The purchaser/retailers claimed that Cristal's contacts with its U.S. subsidiary, Millennium, and its own contacts with the United States are enough to assert jurisdiction, but Freeman disagreed.

She said the plaintiffs did not help themselves in their burden to establish a prima facie case showing Millennium as Cristal's alter ego by "blurring" the lines between the two companies.

"With respect to control of pricing, contracts and expenditures, the court notes that much of the evidence proffered by plaintiffs refers to pricing controls and other actions by 'Cristal Global' rather than Cristal Arabia," the judge wrote in a 57-page order.

"However, even if the court were to accept the proffered documents as evidence that Cristal Arabia set the titanium dioxide price increases for all Cristal entities, and required approval for certain contracts and business expenses, that evidence does not suggest that Millennium 'functions as merely the incorporated department of its parent.'

"This court ... concludes that, even viewing the record as a whole and giving plaintiffs the benefit of the doubt as to conflicting evidence and inferences, plaintiffs have not made out a prima facie case of alter ego or agency."

Freeman also rejected the claim of jurisdiction based on Cristal's direct contacts in the United States. But she granted the U.S. defendants' motion to dismiss based on lack of Article III standing.

"Plaintiffs alleged facts sufficient to make out a claim that defendants conspired to and did artificially inflate the price of titanium dioxide, but plaintiffs have not alleged facts showing that the resulting overcharges to manufacturers of architectural coatings were passed down the thousands of distribution chains at issue to plaintiffs," Freeman wrote.

She granted the plaintiffs leave to amend, finding they may be able to uncover a trail of overcharges.
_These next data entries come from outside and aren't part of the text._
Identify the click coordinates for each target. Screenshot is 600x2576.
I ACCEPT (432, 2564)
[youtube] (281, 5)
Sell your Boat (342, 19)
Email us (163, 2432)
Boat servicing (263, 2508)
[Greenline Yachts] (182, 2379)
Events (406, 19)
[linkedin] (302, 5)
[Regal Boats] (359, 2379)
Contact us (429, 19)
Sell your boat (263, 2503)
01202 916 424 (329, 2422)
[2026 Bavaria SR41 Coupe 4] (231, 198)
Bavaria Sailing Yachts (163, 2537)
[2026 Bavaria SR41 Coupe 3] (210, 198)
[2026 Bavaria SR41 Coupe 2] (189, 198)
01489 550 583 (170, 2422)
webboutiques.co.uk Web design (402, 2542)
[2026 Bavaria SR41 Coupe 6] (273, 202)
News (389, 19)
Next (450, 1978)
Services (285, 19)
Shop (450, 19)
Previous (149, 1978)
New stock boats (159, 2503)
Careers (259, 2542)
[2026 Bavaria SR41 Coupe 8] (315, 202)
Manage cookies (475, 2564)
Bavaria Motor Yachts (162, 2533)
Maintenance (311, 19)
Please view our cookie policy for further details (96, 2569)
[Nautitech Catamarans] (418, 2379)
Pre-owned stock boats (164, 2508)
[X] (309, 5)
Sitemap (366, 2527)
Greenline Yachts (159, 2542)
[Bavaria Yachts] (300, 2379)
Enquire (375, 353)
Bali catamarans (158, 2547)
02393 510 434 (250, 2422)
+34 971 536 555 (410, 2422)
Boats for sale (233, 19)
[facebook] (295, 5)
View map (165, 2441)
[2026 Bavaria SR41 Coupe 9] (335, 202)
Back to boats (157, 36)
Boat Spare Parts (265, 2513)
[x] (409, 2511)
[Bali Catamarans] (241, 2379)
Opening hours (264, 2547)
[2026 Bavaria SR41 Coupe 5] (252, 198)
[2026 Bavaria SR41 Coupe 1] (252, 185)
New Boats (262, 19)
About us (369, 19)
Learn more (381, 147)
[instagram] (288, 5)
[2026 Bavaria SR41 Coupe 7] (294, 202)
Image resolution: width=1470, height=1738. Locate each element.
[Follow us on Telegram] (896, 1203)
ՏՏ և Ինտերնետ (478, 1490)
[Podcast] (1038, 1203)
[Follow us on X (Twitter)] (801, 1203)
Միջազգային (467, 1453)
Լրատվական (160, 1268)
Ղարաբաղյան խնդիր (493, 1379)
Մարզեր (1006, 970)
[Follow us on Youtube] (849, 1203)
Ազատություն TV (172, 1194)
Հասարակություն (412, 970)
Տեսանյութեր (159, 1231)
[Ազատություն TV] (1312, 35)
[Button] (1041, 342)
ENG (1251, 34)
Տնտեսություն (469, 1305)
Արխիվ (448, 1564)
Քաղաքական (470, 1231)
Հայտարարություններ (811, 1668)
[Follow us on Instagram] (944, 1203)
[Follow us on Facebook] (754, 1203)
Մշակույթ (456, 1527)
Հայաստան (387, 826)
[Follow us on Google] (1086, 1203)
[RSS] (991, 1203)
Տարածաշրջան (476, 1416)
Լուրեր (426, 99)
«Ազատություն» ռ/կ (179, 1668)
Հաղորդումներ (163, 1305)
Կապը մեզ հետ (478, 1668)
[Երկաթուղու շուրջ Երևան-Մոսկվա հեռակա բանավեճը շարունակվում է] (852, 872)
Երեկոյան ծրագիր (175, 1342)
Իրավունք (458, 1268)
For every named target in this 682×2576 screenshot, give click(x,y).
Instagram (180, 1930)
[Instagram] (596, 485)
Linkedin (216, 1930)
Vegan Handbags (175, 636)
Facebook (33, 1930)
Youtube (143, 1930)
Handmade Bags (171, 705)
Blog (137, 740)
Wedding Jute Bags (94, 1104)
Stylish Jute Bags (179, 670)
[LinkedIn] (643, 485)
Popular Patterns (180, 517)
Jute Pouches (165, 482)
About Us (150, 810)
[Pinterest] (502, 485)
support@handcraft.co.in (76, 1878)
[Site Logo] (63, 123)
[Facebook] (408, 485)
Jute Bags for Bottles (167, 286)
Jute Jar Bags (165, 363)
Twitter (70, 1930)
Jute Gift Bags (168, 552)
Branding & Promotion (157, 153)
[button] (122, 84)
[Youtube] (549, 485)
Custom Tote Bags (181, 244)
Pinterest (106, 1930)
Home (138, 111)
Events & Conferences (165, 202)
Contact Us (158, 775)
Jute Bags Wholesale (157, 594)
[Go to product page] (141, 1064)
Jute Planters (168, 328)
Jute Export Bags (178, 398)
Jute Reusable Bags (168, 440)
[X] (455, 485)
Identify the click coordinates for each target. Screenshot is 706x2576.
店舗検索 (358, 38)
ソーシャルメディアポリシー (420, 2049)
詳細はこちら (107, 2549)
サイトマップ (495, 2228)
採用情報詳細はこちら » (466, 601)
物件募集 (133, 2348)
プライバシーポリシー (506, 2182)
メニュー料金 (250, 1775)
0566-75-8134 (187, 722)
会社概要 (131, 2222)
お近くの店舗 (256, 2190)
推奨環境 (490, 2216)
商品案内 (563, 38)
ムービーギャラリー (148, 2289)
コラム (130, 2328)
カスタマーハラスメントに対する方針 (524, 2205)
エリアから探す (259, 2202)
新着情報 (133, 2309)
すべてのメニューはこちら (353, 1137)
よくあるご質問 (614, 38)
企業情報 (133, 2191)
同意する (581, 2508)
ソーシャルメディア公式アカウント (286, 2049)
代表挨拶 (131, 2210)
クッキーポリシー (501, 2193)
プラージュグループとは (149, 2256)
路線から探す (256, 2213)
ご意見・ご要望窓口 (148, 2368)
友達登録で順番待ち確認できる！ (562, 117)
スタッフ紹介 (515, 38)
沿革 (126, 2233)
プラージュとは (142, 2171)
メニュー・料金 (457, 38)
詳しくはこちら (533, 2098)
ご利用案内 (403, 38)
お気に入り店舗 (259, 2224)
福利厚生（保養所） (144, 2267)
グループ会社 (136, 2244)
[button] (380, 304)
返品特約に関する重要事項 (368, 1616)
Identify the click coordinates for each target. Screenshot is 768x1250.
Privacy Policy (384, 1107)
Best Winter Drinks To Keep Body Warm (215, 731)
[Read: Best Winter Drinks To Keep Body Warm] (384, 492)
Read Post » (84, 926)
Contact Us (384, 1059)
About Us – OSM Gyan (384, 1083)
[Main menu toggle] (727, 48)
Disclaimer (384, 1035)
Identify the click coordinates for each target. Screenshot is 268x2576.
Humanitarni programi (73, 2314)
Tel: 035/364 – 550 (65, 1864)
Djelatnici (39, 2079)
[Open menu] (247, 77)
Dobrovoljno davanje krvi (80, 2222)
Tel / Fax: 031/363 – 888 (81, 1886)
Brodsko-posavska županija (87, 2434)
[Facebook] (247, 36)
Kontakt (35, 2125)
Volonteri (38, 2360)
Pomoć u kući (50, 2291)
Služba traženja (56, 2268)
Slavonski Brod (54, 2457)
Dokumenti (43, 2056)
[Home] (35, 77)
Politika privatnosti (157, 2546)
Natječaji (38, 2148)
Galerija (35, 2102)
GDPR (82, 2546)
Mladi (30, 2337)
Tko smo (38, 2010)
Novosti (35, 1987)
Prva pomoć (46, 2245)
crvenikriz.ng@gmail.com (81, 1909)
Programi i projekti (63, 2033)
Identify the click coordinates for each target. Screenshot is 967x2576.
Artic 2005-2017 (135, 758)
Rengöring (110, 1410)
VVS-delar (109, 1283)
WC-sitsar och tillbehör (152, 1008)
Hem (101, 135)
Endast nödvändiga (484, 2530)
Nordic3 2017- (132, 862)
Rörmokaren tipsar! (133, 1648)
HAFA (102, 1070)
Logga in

"The court notes that based upon the allegations in the SAC, it is likely that plaintiffs could successfully allege Article III standing with respect to the market for architectural paint," she said.

Freeman partially granted the defendants' motion to dismiss for failure to state a claim. Specifically, she granted the motion in relation to state antitrust claims with leave to amend the claims brought under Iowa, Nebraska, New Mexico and New York law for lack of antitrust standing.

She also granted the motion in relations to state consumer protection law and the Sherman Act, with leave to amend, and granted the motion relating to state unjust enrichment laws, without leave to amend, for the claims under Florida, Kansas and Kentucky law.

Freeman denied the motion to dismiss in all other regards, and denied the defendants' motion to strike the class allegations.

She set a Sept. 15 deadline for any amended pleading.